**What to do**
Your task is to restate the data word for word.

Dataset items
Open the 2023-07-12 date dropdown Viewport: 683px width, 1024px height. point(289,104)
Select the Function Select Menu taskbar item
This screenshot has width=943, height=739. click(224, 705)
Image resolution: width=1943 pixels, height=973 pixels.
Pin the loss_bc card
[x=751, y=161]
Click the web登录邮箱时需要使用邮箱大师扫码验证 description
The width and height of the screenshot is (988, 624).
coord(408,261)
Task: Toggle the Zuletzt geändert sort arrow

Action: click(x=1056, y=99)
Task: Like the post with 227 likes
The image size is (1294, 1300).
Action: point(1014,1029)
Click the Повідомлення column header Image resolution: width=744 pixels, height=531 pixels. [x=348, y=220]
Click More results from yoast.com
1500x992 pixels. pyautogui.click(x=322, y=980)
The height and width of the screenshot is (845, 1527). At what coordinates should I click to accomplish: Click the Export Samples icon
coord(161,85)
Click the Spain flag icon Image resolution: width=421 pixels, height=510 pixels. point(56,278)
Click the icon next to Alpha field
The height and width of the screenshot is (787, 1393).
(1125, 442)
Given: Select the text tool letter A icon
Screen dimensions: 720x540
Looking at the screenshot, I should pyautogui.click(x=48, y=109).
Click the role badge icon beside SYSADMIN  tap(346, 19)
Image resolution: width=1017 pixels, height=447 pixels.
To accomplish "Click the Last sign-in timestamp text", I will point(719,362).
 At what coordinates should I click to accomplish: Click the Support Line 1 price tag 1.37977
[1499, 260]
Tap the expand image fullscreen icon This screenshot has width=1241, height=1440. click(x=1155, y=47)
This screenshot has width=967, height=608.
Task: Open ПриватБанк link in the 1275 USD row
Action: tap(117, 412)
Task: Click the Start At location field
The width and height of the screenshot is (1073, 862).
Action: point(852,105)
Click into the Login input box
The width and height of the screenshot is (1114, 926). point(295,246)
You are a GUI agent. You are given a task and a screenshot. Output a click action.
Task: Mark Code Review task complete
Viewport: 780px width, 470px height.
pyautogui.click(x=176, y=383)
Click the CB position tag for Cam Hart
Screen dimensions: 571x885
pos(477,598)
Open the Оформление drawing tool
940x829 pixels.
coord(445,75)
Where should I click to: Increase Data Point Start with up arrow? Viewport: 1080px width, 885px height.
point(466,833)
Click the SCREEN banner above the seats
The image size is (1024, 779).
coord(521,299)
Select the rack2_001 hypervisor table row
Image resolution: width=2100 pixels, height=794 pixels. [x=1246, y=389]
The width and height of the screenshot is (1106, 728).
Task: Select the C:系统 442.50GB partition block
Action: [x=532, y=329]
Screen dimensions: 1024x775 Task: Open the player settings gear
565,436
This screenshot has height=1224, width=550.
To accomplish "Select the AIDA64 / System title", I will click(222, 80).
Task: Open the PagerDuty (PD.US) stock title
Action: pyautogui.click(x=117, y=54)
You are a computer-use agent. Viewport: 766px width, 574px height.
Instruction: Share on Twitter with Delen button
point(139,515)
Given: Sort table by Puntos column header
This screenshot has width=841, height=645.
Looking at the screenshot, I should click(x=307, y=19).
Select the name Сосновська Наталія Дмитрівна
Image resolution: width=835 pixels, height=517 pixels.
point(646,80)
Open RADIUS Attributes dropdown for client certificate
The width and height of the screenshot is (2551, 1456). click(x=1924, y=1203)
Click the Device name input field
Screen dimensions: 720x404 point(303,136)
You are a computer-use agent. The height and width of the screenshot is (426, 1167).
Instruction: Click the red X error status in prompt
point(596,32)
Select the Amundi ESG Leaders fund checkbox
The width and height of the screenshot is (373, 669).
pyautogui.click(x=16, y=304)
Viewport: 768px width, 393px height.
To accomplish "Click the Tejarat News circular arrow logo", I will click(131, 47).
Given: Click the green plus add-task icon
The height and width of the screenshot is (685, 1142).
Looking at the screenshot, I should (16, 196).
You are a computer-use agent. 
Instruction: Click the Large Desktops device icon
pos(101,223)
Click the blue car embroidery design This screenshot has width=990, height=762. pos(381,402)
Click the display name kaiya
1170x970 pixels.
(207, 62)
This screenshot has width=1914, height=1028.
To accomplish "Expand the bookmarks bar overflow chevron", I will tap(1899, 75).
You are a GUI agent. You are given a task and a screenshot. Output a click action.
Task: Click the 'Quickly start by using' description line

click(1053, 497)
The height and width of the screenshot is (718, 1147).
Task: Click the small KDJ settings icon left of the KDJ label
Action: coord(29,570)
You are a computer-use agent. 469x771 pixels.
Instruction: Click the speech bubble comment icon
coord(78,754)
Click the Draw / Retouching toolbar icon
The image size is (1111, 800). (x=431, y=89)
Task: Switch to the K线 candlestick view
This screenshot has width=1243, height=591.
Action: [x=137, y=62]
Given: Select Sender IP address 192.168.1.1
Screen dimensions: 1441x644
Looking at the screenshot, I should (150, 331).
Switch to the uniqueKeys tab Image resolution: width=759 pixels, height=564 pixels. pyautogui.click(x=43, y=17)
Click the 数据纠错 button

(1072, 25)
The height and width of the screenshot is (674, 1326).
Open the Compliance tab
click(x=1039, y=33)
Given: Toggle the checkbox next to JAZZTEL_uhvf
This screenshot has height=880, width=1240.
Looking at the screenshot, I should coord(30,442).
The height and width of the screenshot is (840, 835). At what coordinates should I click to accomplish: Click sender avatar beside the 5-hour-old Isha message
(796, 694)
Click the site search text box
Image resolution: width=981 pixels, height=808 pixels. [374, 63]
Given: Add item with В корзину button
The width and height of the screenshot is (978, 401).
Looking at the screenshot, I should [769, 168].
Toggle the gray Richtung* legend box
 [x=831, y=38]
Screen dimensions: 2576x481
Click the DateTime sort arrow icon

**Answer for the task**
Open the 2023-07-12 date dropdown Viewport: 683px width, 1024px height. point(289,104)
Select the Function Select Menu taskbar item
This screenshot has width=943, height=739. click(224, 705)
Image resolution: width=1943 pixels, height=973 pixels.
Pin the loss_bc card
[x=751, y=161]
Click the web登录邮箱时需要使用邮箱大师扫码验证 description
The width and height of the screenshot is (988, 624).
coord(408,261)
Task: Toggle the Zuletzt geändert sort arrow

Action: click(x=1056, y=99)
Task: Like the post with 227 likes
The image size is (1294, 1300).
Action: point(1014,1029)
Click the Повідомлення column header Image resolution: width=744 pixels, height=531 pixels. [x=348, y=220]
Click More results from yoast.com
1500x992 pixels. pyautogui.click(x=322, y=980)
The height and width of the screenshot is (845, 1527). At what coordinates should I click to accomplish: Click the Export Samples icon
coord(161,85)
Click the Spain flag icon Image resolution: width=421 pixels, height=510 pixels. point(56,278)
Click the icon next to Alpha field
The height and width of the screenshot is (787, 1393).
(1125, 442)
Given: Select the text tool letter A icon
Screen dimensions: 720x540
Looking at the screenshot, I should pyautogui.click(x=48, y=109).
Click the role badge icon beside SYSADMIN  tap(346, 19)
Image resolution: width=1017 pixels, height=447 pixels.
To accomplish "Click the Last sign-in timestamp text", I will point(719,362).
 At what coordinates should I click to accomplish: Click the Support Line 1 price tag 1.37977
[1499, 260]
Tap the expand image fullscreen icon This screenshot has width=1241, height=1440. click(x=1155, y=47)
This screenshot has width=967, height=608.
Task: Open ПриватБанк link in the 1275 USD row
Action: tap(117, 412)
Task: Click the Start At location field
The width and height of the screenshot is (1073, 862).
Action: point(852,105)
Click into the Login input box
The width and height of the screenshot is (1114, 926). point(295,246)
You are a GUI agent. You are given a task and a screenshot. Output a click action.
Task: Mark Code Review task complete
Viewport: 780px width, 470px height.
pyautogui.click(x=176, y=383)
Click the CB position tag for Cam Hart
Screen dimensions: 571x885
pos(477,598)
Open the Оформление drawing tool
940x829 pixels.
coord(445,75)
Where should I click to: Increase Data Point Start with up arrow? Viewport: 1080px width, 885px height.
point(466,833)
Click the SCREEN banner above the seats
The image size is (1024, 779).
coord(521,299)
Select the rack2_001 hypervisor table row
Image resolution: width=2100 pixels, height=794 pixels. [x=1246, y=389]
The width and height of the screenshot is (1106, 728).
Task: Select the C:系统 442.50GB partition block
Action: [x=532, y=329]
Screen dimensions: 1024x775 Task: Open the player settings gear
565,436
This screenshot has height=1224, width=550.
To accomplish "Select the AIDA64 / System title", I will click(222, 80).
Task: Open the PagerDuty (PD.US) stock title
Action: pyautogui.click(x=117, y=54)
You are a computer-use agent. Viewport: 766px width, 574px height.
Instruction: Share on Twitter with Delen button
point(139,515)
Given: Sort table by Puntos column header
This screenshot has width=841, height=645.
Looking at the screenshot, I should click(x=307, y=19).
Select the name Сосновська Наталія Дмитрівна
Image resolution: width=835 pixels, height=517 pixels.
point(646,80)
Open RADIUS Attributes dropdown for client certificate
The width and height of the screenshot is (2551, 1456). click(x=1924, y=1203)
Click the Device name input field
Screen dimensions: 720x404 point(303,136)
You are a computer-use agent. The height and width of the screenshot is (426, 1167).
Instruction: Click the red X error status in prompt
point(596,32)
Select the Amundi ESG Leaders fund checkbox
The width and height of the screenshot is (373, 669).
pyautogui.click(x=16, y=304)
Viewport: 768px width, 393px height.
To accomplish "Click the Tejarat News circular arrow logo", I will click(131, 47).
Given: Click the green plus add-task icon
The height and width of the screenshot is (685, 1142).
Looking at the screenshot, I should (16, 196).
You are a computer-use agent. 
Instruction: Click the Large Desktops device icon
pos(101,223)
Click the blue car embroidery design This screenshot has width=990, height=762. pos(381,402)
Click the display name kaiya
1170x970 pixels.
(207, 62)
This screenshot has width=1914, height=1028.
To accomplish "Expand the bookmarks bar overflow chevron", I will tap(1899, 75).
You are a GUI agent. You are given a task and a screenshot. Output a click action.
Task: Click the 'Quickly start by using' description line

click(1053, 497)
The height and width of the screenshot is (718, 1147).
Task: Click the small KDJ settings icon left of the KDJ label
Action: coord(29,570)
You are a computer-use agent. 469x771 pixels.
Instruction: Click the speech bubble comment icon
coord(78,754)
Click the Draw / Retouching toolbar icon
The image size is (1111, 800). (x=431, y=89)
Task: Switch to the K线 candlestick view
This screenshot has width=1243, height=591.
Action: [x=137, y=62]
Given: Select Sender IP address 192.168.1.1
Screen dimensions: 1441x644
Looking at the screenshot, I should (150, 331).
Switch to the uniqueKeys tab Image resolution: width=759 pixels, height=564 pixels. pyautogui.click(x=43, y=17)
Click the 数据纠错 button

(1072, 25)
The height and width of the screenshot is (674, 1326).
Open the Compliance tab
click(x=1039, y=33)
Given: Toggle the checkbox next to JAZZTEL_uhvf
This screenshot has height=880, width=1240.
Looking at the screenshot, I should coord(30,442).
The height and width of the screenshot is (840, 835). At what coordinates should I click to accomplish: Click sender avatar beside the 5-hour-old Isha message
(796, 694)
Click the site search text box
Image resolution: width=981 pixels, height=808 pixels. [374, 63]
Given: Add item with В корзину button
The width and height of the screenshot is (978, 401).
Looking at the screenshot, I should [769, 168].
Toggle the gray Richtung* legend box
 [x=831, y=38]
Screen dimensions: 2576x481
Click the DateTime sort arrow icon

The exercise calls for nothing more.